Bioinformatics Research Center, North Carolina State University, Raleigh, North Carolina 27695
Department of Horticultural Science, North Carolina State University, Raleigh, North Carolina 27695.
Genetics. 2020 Jul;215(3):579-595. doi: 10.1534/genetics.120.303080. Epub 2020 May 5.
In developing countries, the sweetpotato, (L.) Lam. [Formula: see text], is an important autopolyploid species, both socially and economically. However, quantitative trait loci (QTL) mapping has remained limited due to its genetic complexity. Current fixed-effect models can fit only a single QTL and are generally hard to interpret. Here, we report the use of a random-effect model approach to map multiple QTL based on score statistics in a sweetpotato biparental population ('Beauregard' × 'Tanzania') with 315 full-sibs. Phenotypic data were collected for eight yield component traits in six environments in Peru, and jointly adjusted means were obtained using mixed-effect models. An integrated linkage map consisting of 30,684 markers distributed along 15 linkage groups (LGs) was used to obtain the genotype conditional probabilities of putative QTL at every centiMorgan position.
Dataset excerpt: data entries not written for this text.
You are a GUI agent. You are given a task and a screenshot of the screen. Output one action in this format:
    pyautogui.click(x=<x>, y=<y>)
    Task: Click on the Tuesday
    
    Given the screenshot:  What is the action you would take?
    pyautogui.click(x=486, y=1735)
Multiple interval mapping was performed using our R package QTLpoly and detected a total of 13 QTL, ranging from none to four QTL per trait, which explained up to 55% of the total variance. Some regions, such as those on LGs 3 and 15, were consistently detected among root number and yield traits, and provided a basis for candidate gene search. In addition, some QTL were found to affect commercial and noncommercial root traits distinctly. Further best linear unbiased predictions were decomposed into additive allele effects and were used to compute multiple QTL-based breeding values for selection. Together with quantitative genotyping and its appropriate usage in linkage analyses, this QTL mapping methodology will facilitate the use of genomic tools in sweetpotato breeding as well as in other autopolyploids.
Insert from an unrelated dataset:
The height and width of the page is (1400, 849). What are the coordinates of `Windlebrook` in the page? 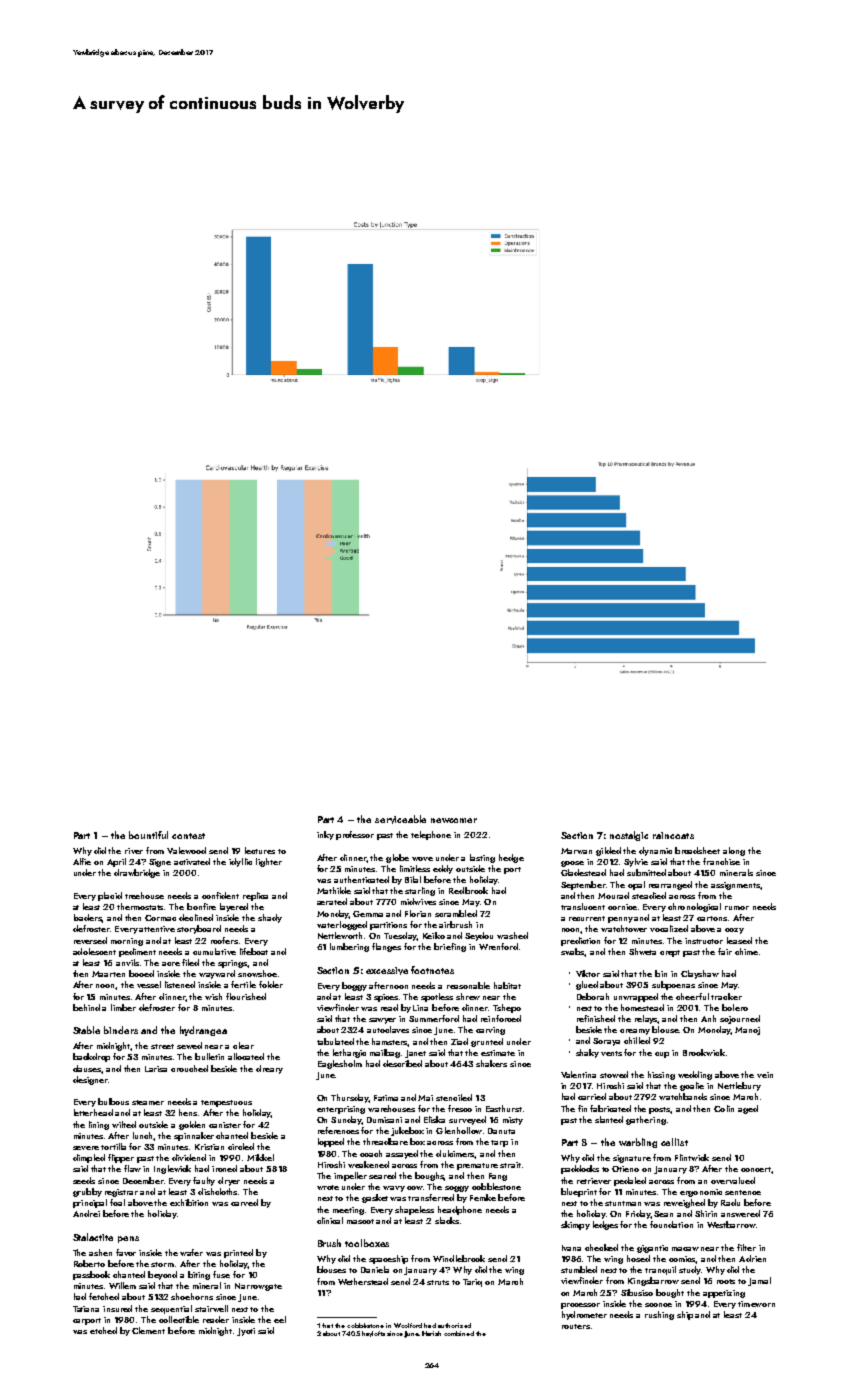 It's located at (459, 1258).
在发展中国家,番薯(L.)Lam. [Formula: see text] 是一种重要的同源多倍体物种,在社会和经济方面都具有重要意义。然而,由于其遗传复杂性,数量性状位点(QTL)的作图一直受到限制。目前的固定效应模型只能拟合单个 QTL,并且通常难以解释。在这里,我们报告了使用基于得分统计的随机效应模型方法来映射基于‘Beauregard’בTanzania’双亲群体的多个 QTL,该群体共有 315 个全同胞。在秘鲁的六个环境中收集了八个产量构成性状的表型数据,并使用混合效应模型获得了联合调整均值。一个由 30684 个标记组成的整合连锁图谱,分布在 15 个连锁群(LG)上,用于在每个百分位位置获得假定 QTL 的基因型条件概率。使用我们的 R 包 QTLpoly 进行了多次区间作图,共检测到 13 个 QTL,每个性状从无到 4 个 QTL,解释了高达 55%的总方差。一些区域,如 LG3 和 LG15 上的区域,在根数和产量性状中始终被检测到,为候选基因搜索提供了基础。此外,一些 QTL 被发现对商业和非商业根性状有明显的影响。进一步的最佳线性无偏预测被分解为加性等位基因效应,并用于计算多个基于 QTL 的选择育种值。结合定量基因分型及其在连锁分析中的适当使用,这种 QTL 作图方法将促进基因组工具在番薯育种以及其他同源多倍体中的应用。